WORKING DATA section start

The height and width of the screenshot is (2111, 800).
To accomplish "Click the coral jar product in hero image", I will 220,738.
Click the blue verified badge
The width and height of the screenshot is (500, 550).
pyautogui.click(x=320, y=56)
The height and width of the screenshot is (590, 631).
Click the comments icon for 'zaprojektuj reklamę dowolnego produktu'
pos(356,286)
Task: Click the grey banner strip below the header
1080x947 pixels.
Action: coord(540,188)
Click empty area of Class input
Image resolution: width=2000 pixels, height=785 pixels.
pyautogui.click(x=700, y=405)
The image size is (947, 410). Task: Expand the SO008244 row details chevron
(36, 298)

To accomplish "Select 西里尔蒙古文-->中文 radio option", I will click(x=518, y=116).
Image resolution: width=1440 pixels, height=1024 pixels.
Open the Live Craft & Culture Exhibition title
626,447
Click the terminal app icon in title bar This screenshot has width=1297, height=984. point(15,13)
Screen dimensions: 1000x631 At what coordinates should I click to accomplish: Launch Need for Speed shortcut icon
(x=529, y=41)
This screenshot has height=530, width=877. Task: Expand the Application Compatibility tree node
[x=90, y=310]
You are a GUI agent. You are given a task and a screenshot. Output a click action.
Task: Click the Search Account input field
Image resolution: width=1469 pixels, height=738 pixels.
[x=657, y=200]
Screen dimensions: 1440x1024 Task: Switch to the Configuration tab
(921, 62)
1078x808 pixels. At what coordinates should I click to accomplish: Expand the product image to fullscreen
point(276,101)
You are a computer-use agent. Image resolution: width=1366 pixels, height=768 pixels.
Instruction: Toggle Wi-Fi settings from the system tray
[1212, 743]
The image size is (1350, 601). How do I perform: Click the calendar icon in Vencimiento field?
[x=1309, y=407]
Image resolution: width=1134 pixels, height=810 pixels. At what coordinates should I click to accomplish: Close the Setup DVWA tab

WORKING DATA section end

**YOUR INSTRUCTIONS:**
Your answer should be the exact lines above from the one with "Image resolution: width=2000" through the one with "Click the terminal", both included, and nothing besides.

**OUTPUT:**
Image resolution: width=2000 pixels, height=785 pixels.
pyautogui.click(x=700, y=405)
The image size is (947, 410). Task: Expand the SO008244 row details chevron
(36, 298)

To accomplish "Select 西里尔蒙古文-->中文 radio option", I will click(x=518, y=116).
Image resolution: width=1440 pixels, height=1024 pixels.
Open the Live Craft & Culture Exhibition title
626,447
Click the terminal app icon in title bar This screenshot has width=1297, height=984. point(15,13)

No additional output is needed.